How will we interact with the data network?

Original author: Tom Heath
  • Transfer

The semantic web is a common information space of related data, intended more for machines than for people. Is it so? Yes and no. Indeed, machine-readable data endowed with precise semantics and published on the web together with the ability to link data into distributed sets are the main characteristic feature of the semantic web. Together, these features allow you to collect and combine heterogeneous data on an unprecedented scale, and the whole routine for us will be performed by machines.

However, all this is meaningless without a person who can reap the benefits of emerging opportunities. A machine-readable data network (semantic web or data network) is far from deleting a person from the process. Moreover, it opens up great prospects for the interaction of man and machine.

To date, the semantic web community has mainly been developing technical infrastructure to make the data network feasible in principle, and publishing sets of related data to fill it with content. If we want to make full use of the prospects and capabilities of the data network, we need to overcome this initial stage and work on understanding how the paradigm of user interaction with the network is changing.

In this article, I will discuss some aspects of how our interaction with the data network can differ from the interaction with the existing network of documents, and what this can mean for both users and creators of network content.

Semantic Web: From Vision to Reality

In 1999, Jakob Nielsen wrote about the looming crisis: the network grew at an incredible rate, and he predicted that without increased attention to the principles of the user interface, it would become a useless dump of documents. Almost 10 years have passed since then and the network is experiencing a new round of its development. A data network or semantic web arises, foreseen in more than a decade, and is the result of many years of work on the technologies underlying it. Although we can consider them various concepts, a data network is probably another step in the development of the web that we know, and not something completely different from the existing network of hypertext documents.
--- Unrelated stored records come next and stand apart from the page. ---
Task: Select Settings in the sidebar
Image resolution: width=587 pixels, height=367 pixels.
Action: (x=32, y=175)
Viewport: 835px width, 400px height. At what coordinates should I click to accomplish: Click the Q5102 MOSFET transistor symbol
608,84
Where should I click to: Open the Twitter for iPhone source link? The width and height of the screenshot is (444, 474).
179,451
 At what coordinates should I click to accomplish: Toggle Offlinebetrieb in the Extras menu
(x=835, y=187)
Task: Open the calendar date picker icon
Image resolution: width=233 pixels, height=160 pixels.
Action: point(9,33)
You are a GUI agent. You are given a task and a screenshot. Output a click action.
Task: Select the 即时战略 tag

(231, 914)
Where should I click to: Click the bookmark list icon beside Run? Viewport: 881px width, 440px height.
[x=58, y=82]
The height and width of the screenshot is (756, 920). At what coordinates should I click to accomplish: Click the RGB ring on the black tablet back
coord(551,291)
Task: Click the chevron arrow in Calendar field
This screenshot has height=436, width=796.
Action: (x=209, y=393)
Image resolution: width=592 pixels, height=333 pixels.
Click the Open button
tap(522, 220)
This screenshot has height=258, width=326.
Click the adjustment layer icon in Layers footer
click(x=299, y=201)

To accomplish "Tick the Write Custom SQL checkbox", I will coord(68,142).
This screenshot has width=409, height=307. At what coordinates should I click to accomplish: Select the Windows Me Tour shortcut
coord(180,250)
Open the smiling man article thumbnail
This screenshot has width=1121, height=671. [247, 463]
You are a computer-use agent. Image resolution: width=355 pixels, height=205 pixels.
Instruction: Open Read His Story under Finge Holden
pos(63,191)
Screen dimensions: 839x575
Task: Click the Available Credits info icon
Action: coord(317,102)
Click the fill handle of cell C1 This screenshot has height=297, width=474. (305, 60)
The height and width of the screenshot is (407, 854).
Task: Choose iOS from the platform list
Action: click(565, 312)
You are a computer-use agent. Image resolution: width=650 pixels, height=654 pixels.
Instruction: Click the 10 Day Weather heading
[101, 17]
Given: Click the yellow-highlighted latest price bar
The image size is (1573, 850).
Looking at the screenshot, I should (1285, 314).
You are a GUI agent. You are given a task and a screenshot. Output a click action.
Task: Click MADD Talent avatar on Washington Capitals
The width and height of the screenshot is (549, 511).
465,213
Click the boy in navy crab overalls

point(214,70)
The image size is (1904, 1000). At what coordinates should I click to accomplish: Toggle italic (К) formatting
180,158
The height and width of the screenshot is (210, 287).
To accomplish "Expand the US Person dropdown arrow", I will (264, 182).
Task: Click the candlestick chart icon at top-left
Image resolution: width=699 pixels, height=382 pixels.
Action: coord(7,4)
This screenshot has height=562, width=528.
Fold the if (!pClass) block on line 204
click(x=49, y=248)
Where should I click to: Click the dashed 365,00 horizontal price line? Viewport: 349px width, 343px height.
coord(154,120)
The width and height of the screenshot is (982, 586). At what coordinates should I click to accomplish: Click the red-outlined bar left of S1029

Today, even growth statistics are not given in terms of pages or sites. Instead, they talk about the number of triplets placed on the data network using the Resource Description Framework (RDF) and the number of links created by triplets between different data sets.

RDF is a machine-readable entity specification developed by W3C. Each of these statements consists of three parts: the subject, the predicate and the object, and is therefore called a triplet. In most cases, the subject in the triplet is a uniform Resource Identifier (URI), which allows you to identify everything that the data creator wants: a person, a place, a document on the network, an abstract concept - in general, that's all. The predicate determines the nature of the relationship between the subject and the object, is taken from dictionaries located on the network and identified using the URI. An RDF triple object is usually a string literal or other URI. If the object is a URI from another namespace, that is, it defines something from a different data set, then the RDF triplet creates a link between these sets, linking isolated data islands into a giant distributed storage built on the basis of the architecture of the Internet. This is a real data network.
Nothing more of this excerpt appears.